Document how fork choice actually works

[teor2345]

I'm working on fork monitoring, so I was looking at how our fork choice rule works in detail.

I think the current implementation is valid. But the code comments are an over-simplification - they don't clearly describe how the code chooses between forks.

The implementation sums the chain weights into a single u128, which means it is possible (but very unlikely) that a shorter fork can be temporarily chosen as the best fork. This could happen on an era transition, if the solution range differences between the forks are large.

Also, a solution can be accepted by one fork but rejected by others at the start of an era, due to different solution ranges (from different block times).

So downstream consumers can't depend on the longest fork always being chosen every time. But the longest fork will be chosen after more blocks, with increasingly high probability after each new block.

Test fixes

This PR also fixes the fork choice weights for the test runtime, where all blocks had zero weight (because the runtime accepts all solutions).

This is a particular issue in tests where multiple nodes produce blocks, because they will all choose their own blocks, and never reorg.

Feedback requests

Some of the detail in the code comments (or this PR description) might be better in the spec. Please let me know which parts you'd like me to move.

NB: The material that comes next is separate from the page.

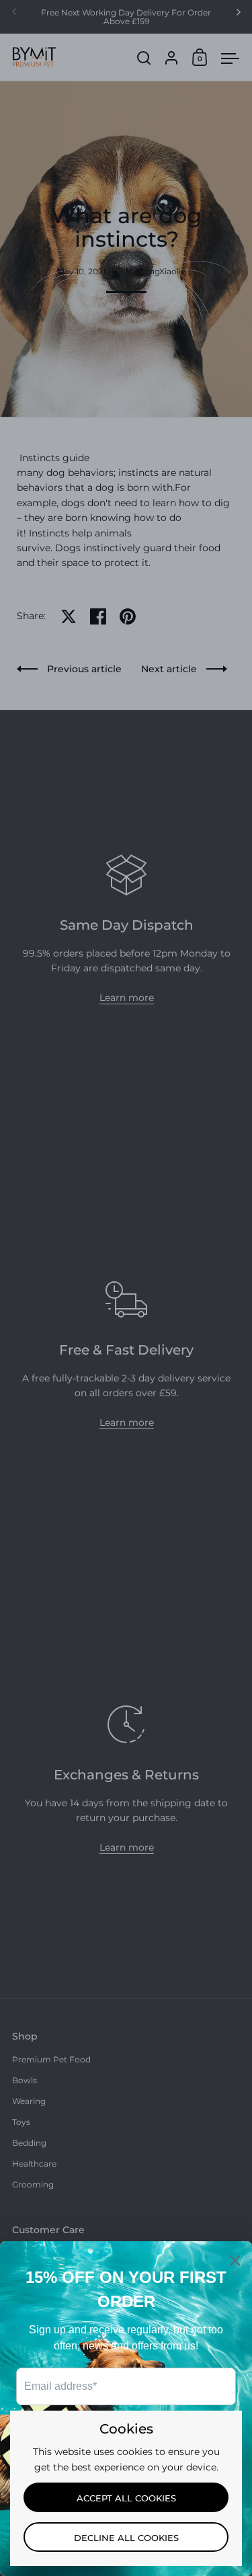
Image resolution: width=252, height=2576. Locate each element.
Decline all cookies (126, 2537)
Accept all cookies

I'll only merge this after we've got both the spec and code changes sorted.

Why audit?

I would like this audited because the fork choice is an important security property, and it needs to be documented accurately. Missing or outdated documentation makes it easier to introduce security issues accidentally.

Next steps

After this has been checked, we need to update the spec in a similar way:
https://github.com/subspace/protocol-specs/blob/0591efc437a095237c01b1bc61212743aea0419e/docs/decex/workflow.md?plain=1#L286-L288

(The fork choice is important for compatible implementations.)

Code contributor checklist:

• I have read, understood and followed contributing guide

[immunefi-magnus]

🛡️ Immunefi PR Reviews

We noticed that your project isn't set up for automatic code reviews. If you'd like this PR reviewed by the Immunefi team, you can request it manually using the link below:

🔗 Send this PR in for review

Once submitted, we'll take care of assigning a reviewer and follow up here.

[teor2345]

This has been heavily revised, and it's now ready for review again.

There are edge cases, but they're not the ones I originally expected. (And the worst one only happens on the test runtime.)

[teor2345]

I moved any future rule changes to a ticket: #3703

[nazar-pc]

Solutions do not matter. As you can see above, the calculation of added weight is only based on the solution range in the era, and not the quality (strictness in your terminology) of individual solutions. It was (incorrectly) based on quality of individual solutions long time ago during one of the testnets and it was susceptible to block withholding attacks and maybe something else too. So it is just the heaviest chain rule like Jeremy commented originally.

[teor2345]

Sure, this could be clearer as

Suggested change

	// - the strictest solutions (the numerically smallest solution ranges).
	// - the strictest solution ranges (the numerically smallest solution ranges).

[nazar-pc]

I don't think this description makes a lot of sense. Era transition is based on the block number. So if you have different solutions, the parents must be different as well. A different fork will not accept the block not because its solution is not good enough, but rather because the parent is invalid/unknown to begin with.

[teor2345]

Ok, this would be clearer as:

Suggested change

	// - one fork accepts a solution as within its range, but another with a narrower range
	// does not, or
	// - one fork accepts a solution as within its range, but another with a narrower range
	// does not accept another solution with similar difficulty, or

It was meant to be a security argument about difficulty, not solution re-use.